### WHAT YOU WILL DO
Transcribe the rows verbatim, starting at the line containing "At what coordinates" and ending at the line containing "The width and".
::: TASK INPUT :::
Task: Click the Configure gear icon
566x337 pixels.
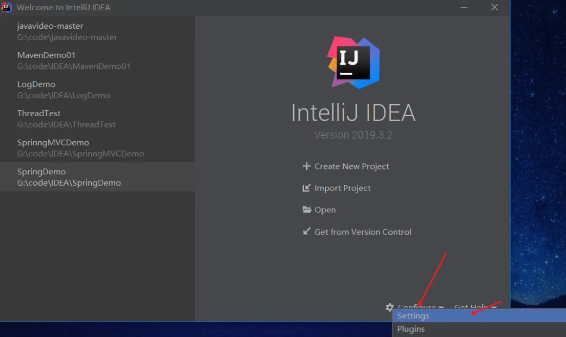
:::
::: TASK INPUT :::
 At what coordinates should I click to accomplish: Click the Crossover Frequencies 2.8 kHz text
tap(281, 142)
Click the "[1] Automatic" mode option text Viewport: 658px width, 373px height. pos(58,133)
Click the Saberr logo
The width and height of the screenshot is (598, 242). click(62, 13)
:::
::: TASK INPUT :::
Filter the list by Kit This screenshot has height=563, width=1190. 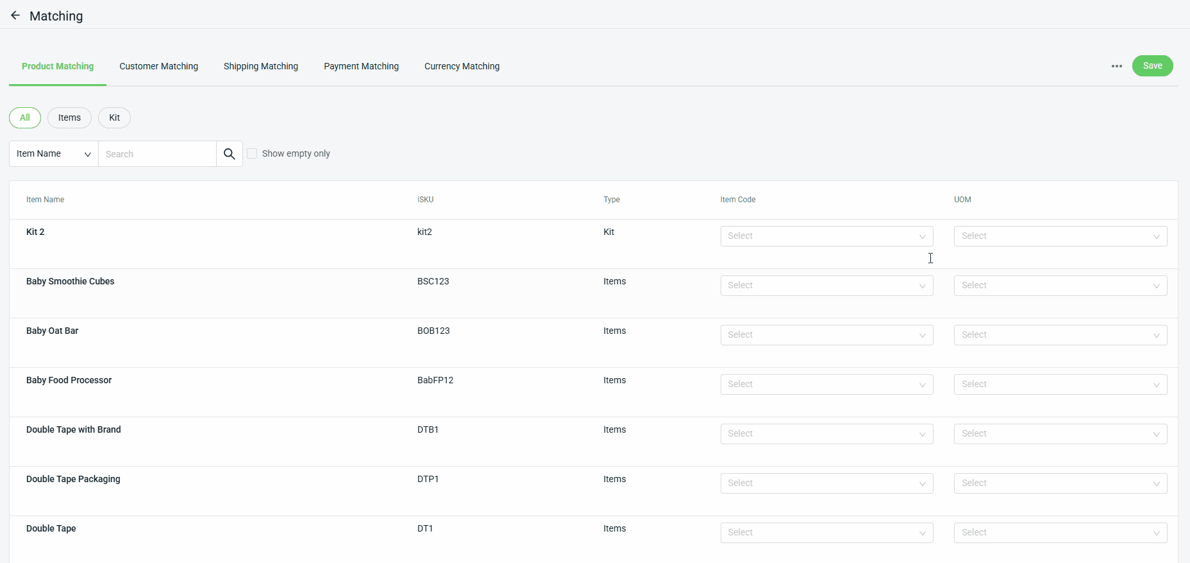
:::
### EXERCISE OUTPUT
 At what coordinates should I click to accomplish: Click the Crossover Frequencies 2.8 kHz text
tap(281, 142)
Click the "[1] Automatic" mode option text Viewport: 658px width, 373px height. pos(58,133)
Click the Saberr logo
The width and height of the screenshot is (598, 242). click(62, 13)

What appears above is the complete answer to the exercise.